Le maître des guelemlai vient trouver les habitants rassemblés sur la place. Il marche devant eux de long en large, brandissant une verge d'herbes sèches et leur réclame des offrandes. Chacun des hommes, après avoir prononcé les discours d'usage, remet sa contribution pour la grande fête. Indifférents à ces transactions, les guelemlai continuent à tourner dans le village sous leurs pesants carcans. Ils s'efforcent d'atteindre les Bilakoro.

« La cérémonie dure une bonne partie de l'après-midi. Puis subitement la barrière protectrice se disloque. Tous les Bilakoro se sauvent d'un seul élan vers la forêt poursuivis par les hommes blancs » 108.

Pour P.M. Gamory-Dubourdeau les « Geli Malai » correspondant d'après leur description aux guelemlai, sont des enfants étrangers au village qui pendant la retraite d'initiation vont quêter au village.

Pendant que les prémices se déroulent ainsi au village, devant l'entrée de la forêt sacrée les féticheurs se sont réunis et on sacrifie un nombre de taureaux plus ou moins considérables (soixante, selon P. D. Gaisseau). Les féticheurs répandraient sur les plateaux de viande cuite les poisons qu'ils ont préparés et ils doivent piquer des morceaux au hasard et les manger. Ceux qui n'ont pas l'antidote peuvent en être malades ou même en mourir. C'est une sorte de coupe du meilleur Zogui.

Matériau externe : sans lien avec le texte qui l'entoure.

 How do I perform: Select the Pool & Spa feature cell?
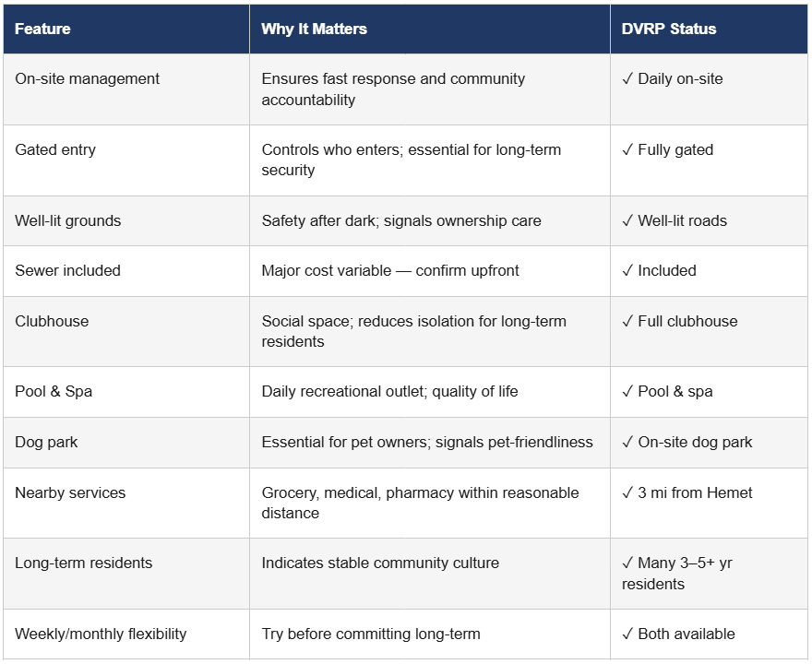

Les guelemlai ne font pas entrer directement les postulants en forêt, ils les remettent aux hommes-oiseaux, les Ouenilégogui, qui les frappent à coup de bâton et les basculent par-dessus la clôture. Ce jour-là l'homme-oiseau marque de sa fourche, sous le bras, le fils qui lui succédera dans la fonction avant de l'expédier en forêt.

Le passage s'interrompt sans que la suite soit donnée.